**Short problem**
Update the lines running from the line that contains "Where should I" up to and including the line that contains "Action: [315, 68]" so that "Summer Hat" becomes "Winter Hat", with everything else left as it is. Return only those lines.

**Data for processing**
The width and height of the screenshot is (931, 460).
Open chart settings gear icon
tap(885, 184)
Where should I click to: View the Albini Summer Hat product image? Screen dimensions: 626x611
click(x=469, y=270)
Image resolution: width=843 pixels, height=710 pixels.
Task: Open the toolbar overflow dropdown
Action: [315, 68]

==

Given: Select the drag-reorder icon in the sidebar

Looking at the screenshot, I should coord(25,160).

**Result for this task**
Where should I click to: View the Albini Winter Hat product image? Screen dimensions: 626x611
click(x=469, y=270)
Image resolution: width=843 pixels, height=710 pixels.
Task: Open the toolbar overflow dropdown
Action: [315, 68]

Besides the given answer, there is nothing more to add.